Ну, что ж, думаю, санитаром так санитаром. Где б ни служить Родине, лишь бы служить. На пощаду не надеюсь, выжить в такой беде тоже особо не рассчитываю.
— А как же с Семибратовым-то, Пахом Васильич? — напомнила Варя.
— А вот слушай, подойду и к нему. Близехонько уж.
Бои в самом деле без передыха — и день и ночь. А тут начались еще осенние дожди: мокрота, грязь, темень. Госпиталь забит до отказу. Вечером палатку поставим — к утру воткнуться некуда. И все везут и везут с полковых пунктов.
Вот раз как-то ночью сзывают нас, санитаров, — срочное задание. Два полка дивизии прорвали оборону немцев и гонят фашистов. Надо обработать поле боя. Полковые санитары ушли вперед с подразделениями. Вскочили мы в грузовик, поехали. А ехать-то — километр с небольшим. По воздуху поняли, что прибыли к месту сражения. Жженой землей воняет, раскаленным металлом и угарным дымом взрывчатки. Бросились по траншеям, по огневым точкам, развороченным до основания, до самой колодезной воды.

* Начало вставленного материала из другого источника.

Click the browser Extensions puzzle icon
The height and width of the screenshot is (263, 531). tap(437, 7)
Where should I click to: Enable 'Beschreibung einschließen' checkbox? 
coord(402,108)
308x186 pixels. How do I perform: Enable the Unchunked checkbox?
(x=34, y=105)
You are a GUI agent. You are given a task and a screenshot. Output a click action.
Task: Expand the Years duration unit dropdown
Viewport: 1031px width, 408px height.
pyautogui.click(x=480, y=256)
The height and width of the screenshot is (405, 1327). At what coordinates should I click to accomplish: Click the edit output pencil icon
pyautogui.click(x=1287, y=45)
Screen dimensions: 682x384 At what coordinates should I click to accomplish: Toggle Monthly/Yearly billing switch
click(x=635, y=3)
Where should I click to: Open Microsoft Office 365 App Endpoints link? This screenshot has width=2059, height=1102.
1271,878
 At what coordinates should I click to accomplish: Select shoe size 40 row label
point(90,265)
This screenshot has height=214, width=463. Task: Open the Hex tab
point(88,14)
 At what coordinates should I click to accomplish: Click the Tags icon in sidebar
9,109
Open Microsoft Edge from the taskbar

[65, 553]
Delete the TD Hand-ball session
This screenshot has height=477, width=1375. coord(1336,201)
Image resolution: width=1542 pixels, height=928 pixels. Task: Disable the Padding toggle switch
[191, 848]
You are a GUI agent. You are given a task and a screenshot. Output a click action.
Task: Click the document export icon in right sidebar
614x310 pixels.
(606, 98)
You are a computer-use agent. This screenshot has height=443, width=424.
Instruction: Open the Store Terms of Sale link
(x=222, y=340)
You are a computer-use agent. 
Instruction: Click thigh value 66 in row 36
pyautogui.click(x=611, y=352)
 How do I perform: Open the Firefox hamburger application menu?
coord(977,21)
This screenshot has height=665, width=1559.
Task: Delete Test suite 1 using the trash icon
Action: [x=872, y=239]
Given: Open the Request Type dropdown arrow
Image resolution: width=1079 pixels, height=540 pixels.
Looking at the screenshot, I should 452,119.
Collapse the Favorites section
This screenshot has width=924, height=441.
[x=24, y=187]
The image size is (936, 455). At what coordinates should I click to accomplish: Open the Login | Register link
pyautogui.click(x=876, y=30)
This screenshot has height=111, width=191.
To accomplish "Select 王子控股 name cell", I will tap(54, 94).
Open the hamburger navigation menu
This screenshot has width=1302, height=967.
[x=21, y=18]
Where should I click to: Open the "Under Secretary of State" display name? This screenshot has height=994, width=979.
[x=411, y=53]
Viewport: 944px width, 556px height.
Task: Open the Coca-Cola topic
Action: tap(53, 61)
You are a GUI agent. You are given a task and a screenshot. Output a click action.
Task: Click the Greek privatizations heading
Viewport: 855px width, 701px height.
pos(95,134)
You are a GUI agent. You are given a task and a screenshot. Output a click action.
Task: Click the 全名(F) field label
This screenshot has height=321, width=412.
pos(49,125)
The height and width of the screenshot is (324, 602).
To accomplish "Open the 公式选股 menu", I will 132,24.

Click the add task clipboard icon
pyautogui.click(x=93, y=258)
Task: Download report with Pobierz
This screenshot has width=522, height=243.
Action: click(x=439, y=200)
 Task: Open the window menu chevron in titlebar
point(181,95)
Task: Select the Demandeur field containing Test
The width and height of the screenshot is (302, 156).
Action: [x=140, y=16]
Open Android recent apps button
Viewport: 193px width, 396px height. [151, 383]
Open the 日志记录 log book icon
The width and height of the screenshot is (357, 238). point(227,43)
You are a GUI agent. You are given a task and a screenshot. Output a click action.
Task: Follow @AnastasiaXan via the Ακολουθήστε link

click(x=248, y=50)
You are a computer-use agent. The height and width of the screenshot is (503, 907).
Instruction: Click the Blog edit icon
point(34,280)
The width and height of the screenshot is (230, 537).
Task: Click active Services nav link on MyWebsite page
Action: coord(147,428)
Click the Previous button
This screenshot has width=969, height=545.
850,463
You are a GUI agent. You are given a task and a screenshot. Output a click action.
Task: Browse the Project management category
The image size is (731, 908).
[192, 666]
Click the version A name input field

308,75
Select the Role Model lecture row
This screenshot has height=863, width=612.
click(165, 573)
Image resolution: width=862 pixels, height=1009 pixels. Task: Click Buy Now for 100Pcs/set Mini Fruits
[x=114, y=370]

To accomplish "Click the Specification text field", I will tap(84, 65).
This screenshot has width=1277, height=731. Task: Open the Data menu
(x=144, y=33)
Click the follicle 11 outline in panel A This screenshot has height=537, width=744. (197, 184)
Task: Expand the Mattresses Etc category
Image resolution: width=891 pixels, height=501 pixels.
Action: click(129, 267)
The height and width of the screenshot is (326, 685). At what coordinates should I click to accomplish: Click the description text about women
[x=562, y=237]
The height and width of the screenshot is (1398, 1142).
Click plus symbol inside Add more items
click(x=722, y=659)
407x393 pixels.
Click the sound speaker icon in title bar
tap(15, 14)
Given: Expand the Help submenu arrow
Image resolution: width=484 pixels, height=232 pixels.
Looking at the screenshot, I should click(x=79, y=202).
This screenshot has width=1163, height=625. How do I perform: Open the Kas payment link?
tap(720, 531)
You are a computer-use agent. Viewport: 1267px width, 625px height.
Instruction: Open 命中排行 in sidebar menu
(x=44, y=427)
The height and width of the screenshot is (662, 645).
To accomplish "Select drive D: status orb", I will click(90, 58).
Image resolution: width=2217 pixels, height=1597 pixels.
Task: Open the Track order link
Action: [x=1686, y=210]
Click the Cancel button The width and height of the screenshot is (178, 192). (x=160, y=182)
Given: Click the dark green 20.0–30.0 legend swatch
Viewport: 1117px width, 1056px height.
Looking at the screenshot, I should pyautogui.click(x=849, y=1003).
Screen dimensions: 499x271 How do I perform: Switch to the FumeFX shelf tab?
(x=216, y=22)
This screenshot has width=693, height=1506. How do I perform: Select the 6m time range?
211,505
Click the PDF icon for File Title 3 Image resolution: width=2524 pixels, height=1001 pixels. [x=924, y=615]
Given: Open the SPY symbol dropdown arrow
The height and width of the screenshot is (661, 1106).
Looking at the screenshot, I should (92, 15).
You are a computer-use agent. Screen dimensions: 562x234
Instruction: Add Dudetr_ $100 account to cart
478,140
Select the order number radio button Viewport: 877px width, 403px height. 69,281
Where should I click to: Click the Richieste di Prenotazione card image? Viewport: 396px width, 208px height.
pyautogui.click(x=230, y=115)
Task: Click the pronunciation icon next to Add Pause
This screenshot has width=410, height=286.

Убитых и раненых на каждом шагу. Вот одного к машине подтащил, другого. Бегу за третьим. Нагнулся — дышит, от боли или от отчаяния скрежещет зубами. Вытащил я фонарик, посветил и сам себе не поверил. Зажег еще. Точно, он, Петруха Семибратов! Вот где свела судьба! Запустил руку под его голову, приподнял. Чую, что и раненый пришел в себя, забормотал осознанно.
«Спасибо, братуха, спасибо, что подобрал».
«А ты узнал меня, Семибратов, узнал?» — спрашиваю.
«Кто ты? В темноте не различаю».
«Парамонов, — говорю. — Пахом Васильич. Землячок твой». — И зажег фонарик, направил его свет снизу вверх, чтобы увидел Семибратов мое лицо. И он увидел. И так весь затрясся, будто озноб его пронзил.
«Пахом Васильич! Будь человеком, не бросай!» — взмолился Семибратов.
«Не дрожи, ты! Пахом Васильич всегда человеком был, про тебя этого не скажешь, Петруха…»
«Марея Косухина… Из-за нее на тебя наговорил… В жены собирался взять…»
«Ну, говорю, Семибратов, не время счеты сводить. Цепляйся руками за шею, я опущусь рядом с тобой».
И вот, Варя, взвалил я на собственные плечи собственного врага и тащу, надрываю силы. А куда податься? Что сделаешь? Как-никак я брат милосердия и губить человека мне не положено.
— А если б, Пахом Васильич, не были вы санитаром, были бы так просто, как все, человеком только, подобрали бы Семибратова? — затаив дыхание, спросила Варя.